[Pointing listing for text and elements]
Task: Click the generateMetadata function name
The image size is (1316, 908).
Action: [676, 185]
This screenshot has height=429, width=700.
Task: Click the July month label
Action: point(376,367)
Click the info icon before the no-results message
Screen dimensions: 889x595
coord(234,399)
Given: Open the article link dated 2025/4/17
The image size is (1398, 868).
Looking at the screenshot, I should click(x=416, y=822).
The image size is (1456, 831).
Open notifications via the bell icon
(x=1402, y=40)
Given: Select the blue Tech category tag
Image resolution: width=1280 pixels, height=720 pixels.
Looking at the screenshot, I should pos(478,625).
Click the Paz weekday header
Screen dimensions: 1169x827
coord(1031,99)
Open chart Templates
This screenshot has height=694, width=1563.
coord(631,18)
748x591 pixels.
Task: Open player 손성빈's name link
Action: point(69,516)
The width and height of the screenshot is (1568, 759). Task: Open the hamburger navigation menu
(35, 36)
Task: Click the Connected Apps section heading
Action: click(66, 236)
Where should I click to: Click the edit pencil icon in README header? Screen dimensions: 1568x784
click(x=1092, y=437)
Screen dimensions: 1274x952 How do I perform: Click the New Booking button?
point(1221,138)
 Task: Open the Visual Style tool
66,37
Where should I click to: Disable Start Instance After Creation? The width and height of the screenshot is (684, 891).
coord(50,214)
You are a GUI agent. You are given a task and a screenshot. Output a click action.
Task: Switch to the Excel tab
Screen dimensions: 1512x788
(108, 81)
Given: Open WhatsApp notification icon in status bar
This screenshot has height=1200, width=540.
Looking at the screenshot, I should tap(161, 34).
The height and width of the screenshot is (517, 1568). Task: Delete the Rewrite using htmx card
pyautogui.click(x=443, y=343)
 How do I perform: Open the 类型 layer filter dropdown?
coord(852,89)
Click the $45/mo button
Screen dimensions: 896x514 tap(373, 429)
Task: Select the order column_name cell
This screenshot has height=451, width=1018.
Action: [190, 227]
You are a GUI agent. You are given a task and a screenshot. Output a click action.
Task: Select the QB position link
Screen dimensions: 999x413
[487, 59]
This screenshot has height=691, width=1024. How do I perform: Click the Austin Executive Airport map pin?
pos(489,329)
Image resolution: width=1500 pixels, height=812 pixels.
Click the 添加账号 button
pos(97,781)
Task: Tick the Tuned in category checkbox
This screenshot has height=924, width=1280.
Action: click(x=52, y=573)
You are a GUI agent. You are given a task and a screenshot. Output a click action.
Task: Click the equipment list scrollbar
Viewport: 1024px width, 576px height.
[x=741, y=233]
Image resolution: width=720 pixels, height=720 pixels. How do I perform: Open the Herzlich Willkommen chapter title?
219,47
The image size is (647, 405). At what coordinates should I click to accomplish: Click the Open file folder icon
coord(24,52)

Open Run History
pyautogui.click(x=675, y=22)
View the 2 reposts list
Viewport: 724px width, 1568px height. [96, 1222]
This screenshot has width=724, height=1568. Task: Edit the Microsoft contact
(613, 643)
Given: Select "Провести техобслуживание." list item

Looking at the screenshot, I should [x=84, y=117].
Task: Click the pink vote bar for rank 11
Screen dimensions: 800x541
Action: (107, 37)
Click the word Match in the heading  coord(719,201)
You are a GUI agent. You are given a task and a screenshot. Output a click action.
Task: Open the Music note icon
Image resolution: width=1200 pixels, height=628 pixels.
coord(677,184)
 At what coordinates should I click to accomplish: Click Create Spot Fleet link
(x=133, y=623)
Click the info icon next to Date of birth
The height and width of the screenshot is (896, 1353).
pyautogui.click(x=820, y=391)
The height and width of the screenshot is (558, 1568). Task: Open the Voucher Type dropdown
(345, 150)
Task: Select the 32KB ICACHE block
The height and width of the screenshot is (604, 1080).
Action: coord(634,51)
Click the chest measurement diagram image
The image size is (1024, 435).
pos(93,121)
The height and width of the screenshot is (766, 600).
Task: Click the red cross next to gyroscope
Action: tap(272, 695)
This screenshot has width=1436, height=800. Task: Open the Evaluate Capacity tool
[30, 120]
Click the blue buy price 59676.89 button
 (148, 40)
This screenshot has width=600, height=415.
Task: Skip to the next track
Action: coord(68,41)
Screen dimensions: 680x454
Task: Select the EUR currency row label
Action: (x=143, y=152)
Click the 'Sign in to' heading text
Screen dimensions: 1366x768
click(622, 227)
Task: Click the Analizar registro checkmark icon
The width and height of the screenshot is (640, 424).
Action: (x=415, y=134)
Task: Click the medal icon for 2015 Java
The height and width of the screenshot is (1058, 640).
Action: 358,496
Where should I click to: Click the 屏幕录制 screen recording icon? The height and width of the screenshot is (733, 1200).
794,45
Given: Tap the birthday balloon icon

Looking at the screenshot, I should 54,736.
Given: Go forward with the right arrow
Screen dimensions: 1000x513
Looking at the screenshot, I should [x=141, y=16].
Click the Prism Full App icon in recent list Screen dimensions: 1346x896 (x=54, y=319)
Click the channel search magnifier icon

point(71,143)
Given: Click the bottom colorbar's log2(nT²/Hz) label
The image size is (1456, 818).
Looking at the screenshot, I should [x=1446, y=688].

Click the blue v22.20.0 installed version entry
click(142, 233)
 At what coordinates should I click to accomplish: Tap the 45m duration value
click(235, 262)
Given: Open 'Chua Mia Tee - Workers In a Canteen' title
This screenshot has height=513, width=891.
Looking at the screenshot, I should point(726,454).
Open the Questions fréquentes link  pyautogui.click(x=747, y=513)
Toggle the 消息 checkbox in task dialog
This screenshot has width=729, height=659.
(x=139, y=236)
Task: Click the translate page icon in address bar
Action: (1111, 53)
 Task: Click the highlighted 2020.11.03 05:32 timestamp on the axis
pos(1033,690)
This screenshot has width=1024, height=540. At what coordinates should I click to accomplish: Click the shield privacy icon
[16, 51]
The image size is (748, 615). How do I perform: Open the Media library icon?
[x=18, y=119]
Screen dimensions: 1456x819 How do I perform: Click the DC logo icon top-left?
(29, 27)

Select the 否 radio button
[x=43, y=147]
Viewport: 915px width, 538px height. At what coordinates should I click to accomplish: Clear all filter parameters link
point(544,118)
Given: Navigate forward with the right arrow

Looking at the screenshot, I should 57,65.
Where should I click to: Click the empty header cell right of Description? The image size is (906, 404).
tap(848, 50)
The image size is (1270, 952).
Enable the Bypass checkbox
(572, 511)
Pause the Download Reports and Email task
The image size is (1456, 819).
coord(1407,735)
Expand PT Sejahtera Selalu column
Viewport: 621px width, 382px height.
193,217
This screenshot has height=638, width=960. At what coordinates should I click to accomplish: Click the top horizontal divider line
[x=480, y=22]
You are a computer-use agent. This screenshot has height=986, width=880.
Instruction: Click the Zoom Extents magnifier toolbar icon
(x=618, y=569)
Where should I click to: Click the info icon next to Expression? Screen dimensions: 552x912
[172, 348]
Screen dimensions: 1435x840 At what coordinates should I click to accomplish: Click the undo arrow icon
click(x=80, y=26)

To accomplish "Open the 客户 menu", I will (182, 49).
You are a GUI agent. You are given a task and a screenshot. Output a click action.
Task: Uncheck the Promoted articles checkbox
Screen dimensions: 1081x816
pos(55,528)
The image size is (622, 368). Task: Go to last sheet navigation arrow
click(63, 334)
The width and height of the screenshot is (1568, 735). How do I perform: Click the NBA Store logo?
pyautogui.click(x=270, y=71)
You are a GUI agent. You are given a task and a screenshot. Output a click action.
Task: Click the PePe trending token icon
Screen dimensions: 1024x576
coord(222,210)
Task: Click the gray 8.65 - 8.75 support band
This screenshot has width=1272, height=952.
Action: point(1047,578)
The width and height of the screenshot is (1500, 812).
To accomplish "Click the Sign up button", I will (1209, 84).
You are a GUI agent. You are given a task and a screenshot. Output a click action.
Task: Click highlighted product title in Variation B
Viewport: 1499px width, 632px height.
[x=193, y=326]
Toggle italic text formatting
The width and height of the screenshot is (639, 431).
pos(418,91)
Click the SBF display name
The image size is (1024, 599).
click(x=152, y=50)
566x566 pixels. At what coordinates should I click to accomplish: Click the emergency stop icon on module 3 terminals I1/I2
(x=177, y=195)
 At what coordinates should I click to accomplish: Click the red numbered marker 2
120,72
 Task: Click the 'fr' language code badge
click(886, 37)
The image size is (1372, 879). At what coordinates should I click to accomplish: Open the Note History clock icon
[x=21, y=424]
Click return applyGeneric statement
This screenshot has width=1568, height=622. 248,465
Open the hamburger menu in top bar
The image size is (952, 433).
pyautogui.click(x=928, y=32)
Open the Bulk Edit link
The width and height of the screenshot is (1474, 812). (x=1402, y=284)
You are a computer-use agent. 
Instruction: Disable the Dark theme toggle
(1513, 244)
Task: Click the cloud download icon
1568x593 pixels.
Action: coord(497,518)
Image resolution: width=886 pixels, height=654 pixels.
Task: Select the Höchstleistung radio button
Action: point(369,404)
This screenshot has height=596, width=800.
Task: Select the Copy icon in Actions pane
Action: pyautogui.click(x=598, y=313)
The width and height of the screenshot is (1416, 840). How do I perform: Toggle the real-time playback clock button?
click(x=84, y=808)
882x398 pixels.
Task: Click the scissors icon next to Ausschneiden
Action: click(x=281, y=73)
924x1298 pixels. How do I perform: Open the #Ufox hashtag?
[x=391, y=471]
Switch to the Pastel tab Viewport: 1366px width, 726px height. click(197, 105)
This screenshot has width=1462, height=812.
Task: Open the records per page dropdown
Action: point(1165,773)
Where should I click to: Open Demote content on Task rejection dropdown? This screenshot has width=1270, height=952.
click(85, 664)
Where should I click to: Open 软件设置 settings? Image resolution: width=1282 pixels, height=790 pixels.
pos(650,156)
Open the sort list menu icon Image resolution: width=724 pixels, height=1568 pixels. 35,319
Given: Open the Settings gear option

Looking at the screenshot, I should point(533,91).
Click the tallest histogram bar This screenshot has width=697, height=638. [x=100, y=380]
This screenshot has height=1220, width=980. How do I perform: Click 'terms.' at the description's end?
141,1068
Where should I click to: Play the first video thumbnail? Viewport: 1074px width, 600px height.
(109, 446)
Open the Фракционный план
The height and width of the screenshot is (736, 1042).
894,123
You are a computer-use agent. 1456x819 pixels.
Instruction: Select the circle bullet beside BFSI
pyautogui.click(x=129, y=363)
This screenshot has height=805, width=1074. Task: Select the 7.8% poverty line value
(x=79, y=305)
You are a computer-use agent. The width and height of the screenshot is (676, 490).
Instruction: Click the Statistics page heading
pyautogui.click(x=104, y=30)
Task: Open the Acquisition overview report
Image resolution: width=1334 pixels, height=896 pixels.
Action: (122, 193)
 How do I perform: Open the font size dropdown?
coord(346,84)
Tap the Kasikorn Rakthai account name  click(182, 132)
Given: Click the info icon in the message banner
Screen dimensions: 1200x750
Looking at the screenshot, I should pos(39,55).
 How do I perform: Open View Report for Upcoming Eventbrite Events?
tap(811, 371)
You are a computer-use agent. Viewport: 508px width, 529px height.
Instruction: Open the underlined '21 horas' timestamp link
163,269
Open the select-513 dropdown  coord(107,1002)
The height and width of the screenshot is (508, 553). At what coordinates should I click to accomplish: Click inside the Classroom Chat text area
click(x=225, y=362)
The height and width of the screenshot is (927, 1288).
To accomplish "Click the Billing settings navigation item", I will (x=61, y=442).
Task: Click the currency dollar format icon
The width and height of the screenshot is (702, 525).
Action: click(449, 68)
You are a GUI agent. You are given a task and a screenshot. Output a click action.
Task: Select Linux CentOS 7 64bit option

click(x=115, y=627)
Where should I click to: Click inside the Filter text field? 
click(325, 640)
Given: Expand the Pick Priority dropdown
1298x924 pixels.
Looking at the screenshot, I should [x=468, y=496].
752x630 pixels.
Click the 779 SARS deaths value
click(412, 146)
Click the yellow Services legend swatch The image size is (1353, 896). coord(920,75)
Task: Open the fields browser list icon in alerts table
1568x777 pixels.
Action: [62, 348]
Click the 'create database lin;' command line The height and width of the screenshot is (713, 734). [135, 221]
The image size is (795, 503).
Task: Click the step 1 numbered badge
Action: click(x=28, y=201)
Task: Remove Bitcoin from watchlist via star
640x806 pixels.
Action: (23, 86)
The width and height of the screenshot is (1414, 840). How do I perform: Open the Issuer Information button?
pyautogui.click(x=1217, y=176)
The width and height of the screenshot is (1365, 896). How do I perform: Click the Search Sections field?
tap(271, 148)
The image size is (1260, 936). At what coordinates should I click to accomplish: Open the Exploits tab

** Task to carry out **
Edit the listing from the line with "You are a computer-use agent. This" to the line with "will (182, 49).": replace "undo" with "redo", leave everything else unchanged, and give back only those lines.

** Reply to the exercise **
You are a computer-use agent. This screenshot has height=986, width=880.
Instruction: Click the Zoom Extents magnifier toolbar icon
(x=618, y=569)
Where should I click to: Click the info icon next to Expression? Screen dimensions: 552x912
[172, 348]
Screen dimensions: 1435x840 At what coordinates should I click to accomplish: Click the redo arrow icon
click(x=80, y=26)

To accomplish "Open the 客户 menu", I will (182, 49).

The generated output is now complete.